# LA question Ultime ...



## chandler_jf (21 Décembre 2005)

Bon en fait ce thread ouvert il y a quelques temps était pour faire réagir Taho!
Mais rien, nada ... aucune réaction ... même pas son jumeau ...    
Et puis vu ces derniers messages, son gâteau au chocolat ... et la tête de son sapin  moi je m'inquiète.
Alors la question : 
VOUS AVEZ VU TAHO! ???​


----------



## mikoo (21 Décembre 2005)

nan.


----------



## iDiot (21 Décembre 2005)

Oui...


----------



## iDiot (21 Décembre 2005)

Ah non...


 



Moi quand j'ai plus donné signe de vie sur le forum pendant 2 mois personne c'est inquétié... :rose:


----------



## -lepurfilsdelasagesse- (21 Décembre 2005)

* N'empêche tout de même que*
Benabar fait de la grosse merde.


----------



## DarkNeo (21 Décembre 2005)

Il a ptet pas envie de poster.
Il s'est rendu compte de certaines choses ...


----------



## chandler_jf (21 Décembre 2005)

DarkNeo a dit:
			
		

> Il s'est rendu compte de certaines choses ...



... mais encore ???


----------



## DarkNeo (21 Décembre 2005)

Il suffit de voir voir ma réaction sur le topic


----------



## chandler_jf (21 Décembre 2005)

DarkNeo a dit:
			
		

> Il suffit de voir voir ma réaction sur le topic



difficile de te suivre ...


----------



## DarkNeo (21 Décembre 2005)

Ben celui ou on parle de Benabar


----------



## chandler_jf (21 Décembre 2005)

DarkNeo a dit:
			
		

> Ben celui ou on parle de Benabar



... sur la tolérance ??? Non il si il fait un tour dans le coin il doit bien savoir que c'est de la provocation à 2 balles pour qu'il nous fasse un petit 
J'adore Benabar


----------



## DarkNeo (21 Décembre 2005)

oki


----------



## toys (21 Décembre 2005)

no thao


----------



## chandler_jf (21 Décembre 2005)

toys a dit:
			
		

> no thao


c'est pas dans l'ordre et
en plus tu lui mets pas son !....


----------



## toys (21 Décembre 2005)

chandler_jf a dit:
			
		

> c'est pas dans l'ordre et
> en plus tu lui mets pas son !....


je suis pas dans l'ordre se soir


----------



## maiwen (21 Décembre 2005)

oui


----------



## La mouette (21 Décembre 2005)

Je dois résumer le fil ?


----------



## Stargazer (21 Décembre 2005)

Données fournies
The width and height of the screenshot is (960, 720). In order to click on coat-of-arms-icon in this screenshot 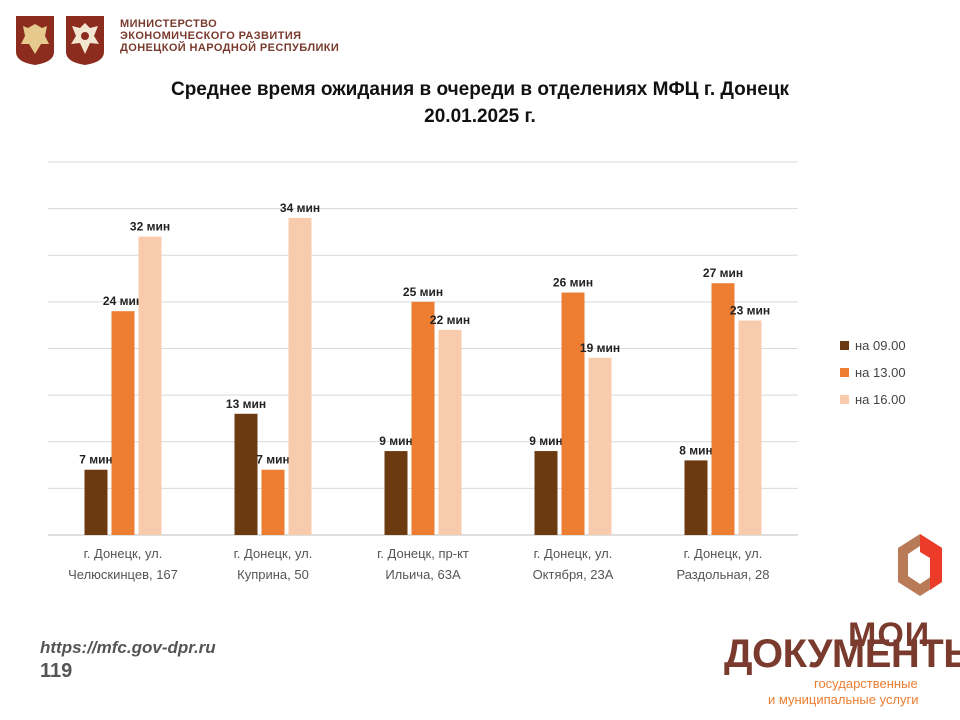, I will do `click(35, 40)`.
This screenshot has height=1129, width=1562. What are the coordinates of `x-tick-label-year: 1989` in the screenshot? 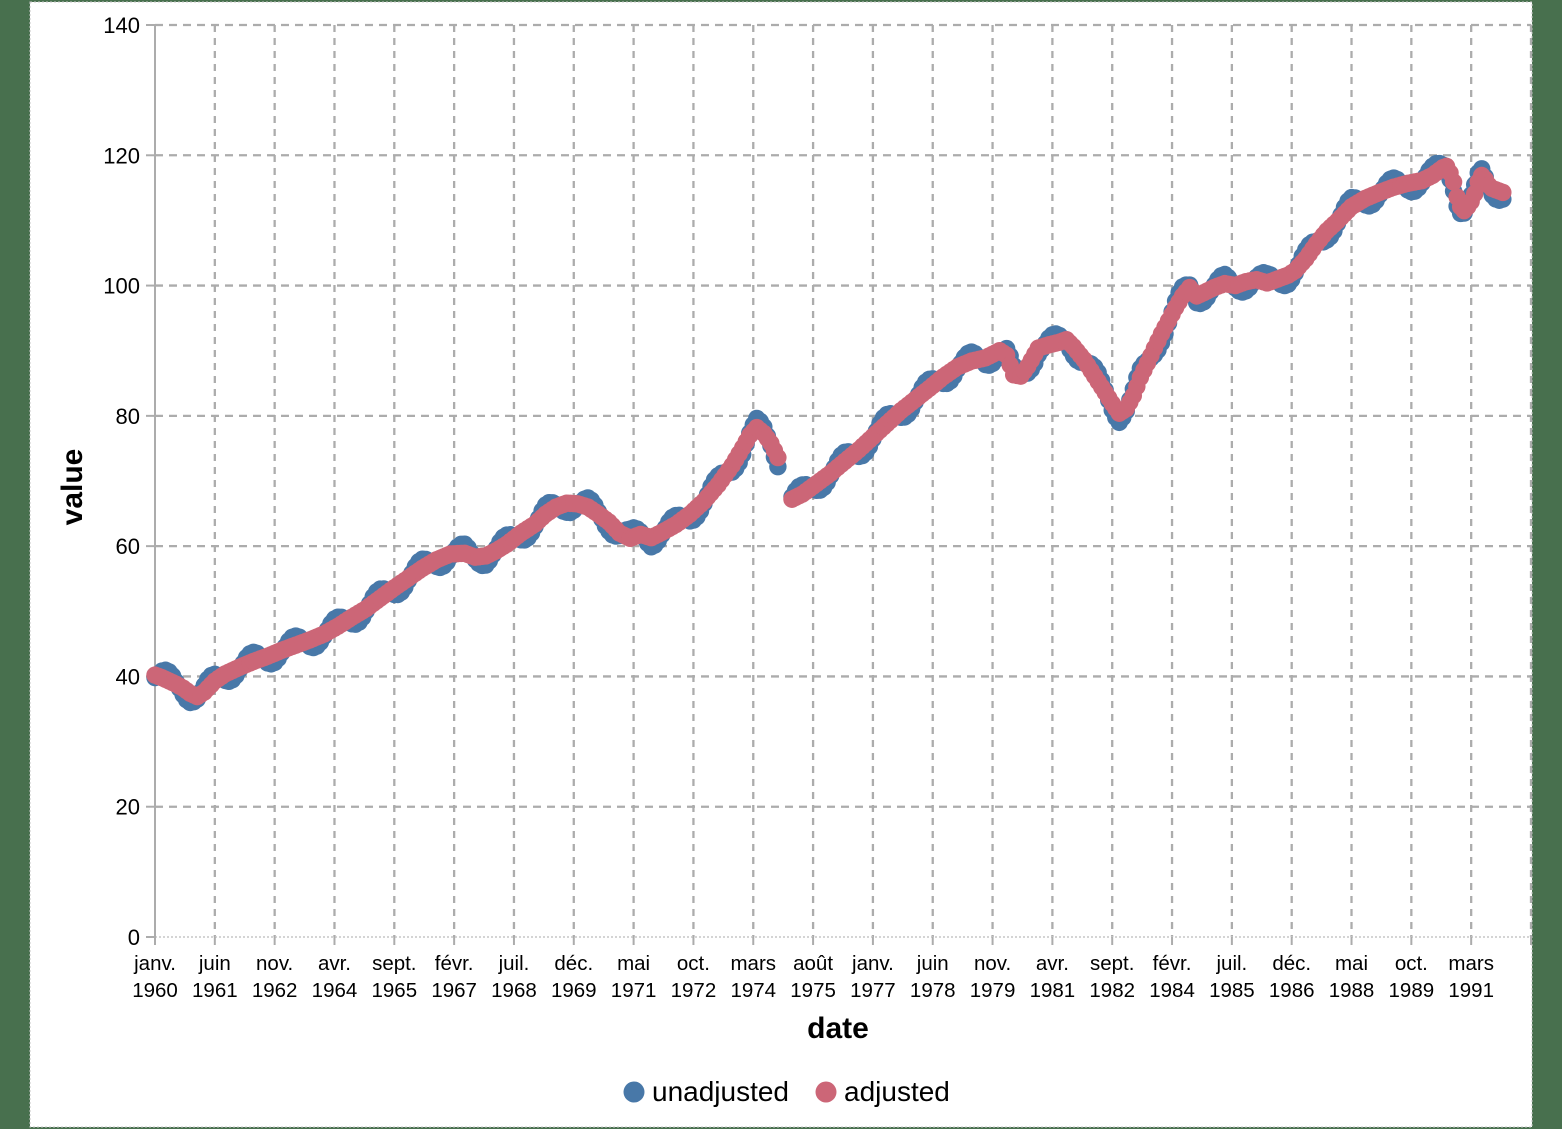 It's located at (1412, 990).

Travail à faire
Réécrivez le passage du fil qui s'ouvre sur les mots « Mais rien, nada » et se ferme sur « moi je m'inquiète. », en y changeant « gâteau au chocolat » en « gâteau aux noix ».

Solution rédigée
Mais rien, nada ... aucune réaction ... même pas son jumeau ...    
Et puis vu ces derniers messages, son gâteau aux noix ... et la tête de son sapin  moi je m'inquiète.